Llamaron a la puerta. El mismo tío Pedro salió a abrir y se encontró cara a cara con su compadre Vicentico.
—Buenos días, compadre. ¿Qué buen viento le trae a usted por aquí? ¿Qué se le ofrece a usted?
—Pues nada... confío en su amistad de usted... y espero...
—Desembuche usted, compadre.
—La verdad, yo he podado los olivos, tengo en mi olivar lo menos cinco cargas de leña que quiero traerme a casa y vengo a que me empreste usted su burro.
—¡Cuánto lo siento, compadre! Parece que el demonio lo hace. ¡Qué maldita casualidad! Esta mañana se fue mi chico a Córdoba, caballero en el burro. Si no fuera por esto podría usted contar con el burro como si fuese suyo propio. Pero, qué diablos, el burro estará ya lo menos a cuatro leguas de aquí.
El pícaro del burro, que estaba en la caballeriza, se puso entonces a rebuznar con grandes bríos.
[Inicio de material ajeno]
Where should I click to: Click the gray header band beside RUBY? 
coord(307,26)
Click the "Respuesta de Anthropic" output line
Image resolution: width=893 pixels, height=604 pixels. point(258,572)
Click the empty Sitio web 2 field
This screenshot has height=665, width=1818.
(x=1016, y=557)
El que le pedía prestado dijo con enojo:
—No creía yo, tío Pedro, que usted fuese tan cicatero que para no hacerme este pequeño servicio, se valiese de un engaño. El burro está en casa.
—Oiga usted —replicó el tío Pedro—. Quien aquí debe enojarse soy yo.
—¿Y por qué el enojo?
—Porque usted me quita el crédito y se lo da al burro.